EXERCISE DETAILS » Reproduce the entire listing below verbatim, keeping every line in its original order.

RECORDED INFORMATION »
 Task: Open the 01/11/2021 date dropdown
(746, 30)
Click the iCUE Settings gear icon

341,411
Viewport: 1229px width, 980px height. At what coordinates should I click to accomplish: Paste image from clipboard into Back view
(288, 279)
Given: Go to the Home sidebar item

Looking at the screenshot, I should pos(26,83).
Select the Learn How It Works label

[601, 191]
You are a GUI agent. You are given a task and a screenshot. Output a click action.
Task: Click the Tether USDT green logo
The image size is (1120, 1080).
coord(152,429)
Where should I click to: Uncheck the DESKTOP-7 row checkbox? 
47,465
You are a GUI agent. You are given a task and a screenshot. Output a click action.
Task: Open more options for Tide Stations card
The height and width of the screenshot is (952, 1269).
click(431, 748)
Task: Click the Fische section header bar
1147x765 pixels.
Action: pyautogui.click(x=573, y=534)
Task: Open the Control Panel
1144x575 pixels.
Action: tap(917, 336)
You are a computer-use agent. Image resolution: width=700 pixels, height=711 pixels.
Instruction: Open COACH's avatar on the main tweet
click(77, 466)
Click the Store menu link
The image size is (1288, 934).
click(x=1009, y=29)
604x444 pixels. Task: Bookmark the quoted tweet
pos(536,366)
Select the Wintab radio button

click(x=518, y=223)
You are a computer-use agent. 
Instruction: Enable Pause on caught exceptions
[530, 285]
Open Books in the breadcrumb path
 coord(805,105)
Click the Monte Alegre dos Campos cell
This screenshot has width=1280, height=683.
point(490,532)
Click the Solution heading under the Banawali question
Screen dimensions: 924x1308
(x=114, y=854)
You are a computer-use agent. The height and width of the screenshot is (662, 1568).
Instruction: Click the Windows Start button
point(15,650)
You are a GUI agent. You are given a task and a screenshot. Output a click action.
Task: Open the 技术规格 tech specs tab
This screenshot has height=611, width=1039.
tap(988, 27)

RESPONSE TO THIS TASK »
 Task: Open the 01/11/2021 date dropdown
(746, 30)
Click the iCUE Settings gear icon

341,411
Viewport: 1229px width, 980px height. At what coordinates should I click to accomplish: Paste image from clipboard into Back view
(288, 279)
Given: Go to the Home sidebar item

Looking at the screenshot, I should pos(26,83).
Select the Learn How It Works label

[601, 191]
You are a GUI agent. You are given a task and a screenshot. Output a click action.
Task: Click the Tether USDT green logo
The image size is (1120, 1080).
coord(152,429)
Where should I click to: Uncheck the DESKTOP-7 row checkbox? 
47,465
You are a GUI agent. You are given a task and a screenshot. Output a click action.
Task: Open more options for Tide Stations card
The height and width of the screenshot is (952, 1269).
click(431, 748)
Task: Click the Fische section header bar
1147x765 pixels.
Action: pyautogui.click(x=573, y=534)
Task: Open the Control Panel
1144x575 pixels.
Action: tap(917, 336)
You are a computer-use agent. Image resolution: width=700 pixels, height=711 pixels.
Instruction: Open COACH's avatar on the main tweet
click(77, 466)
Click the Store menu link
The image size is (1288, 934).
click(x=1009, y=29)
604x444 pixels. Task: Bookmark the quoted tweet
pos(536,366)
Select the Wintab radio button

click(x=518, y=223)
You are a computer-use agent. 
Instruction: Enable Pause on caught exceptions
[530, 285]
Open Books in the breadcrumb path
 coord(805,105)
Click the Monte Alegre dos Campos cell
This screenshot has width=1280, height=683.
point(490,532)
Click the Solution heading under the Banawali question
Screen dimensions: 924x1308
(x=114, y=854)
You are a computer-use agent. The height and width of the screenshot is (662, 1568).
Instruction: Click the Windows Start button
point(15,650)
You are a GUI agent. You are given a task and a screenshot. Output a click action.
Task: Open the 技术规格 tech specs tab
This screenshot has height=611, width=1039.
tap(988, 27)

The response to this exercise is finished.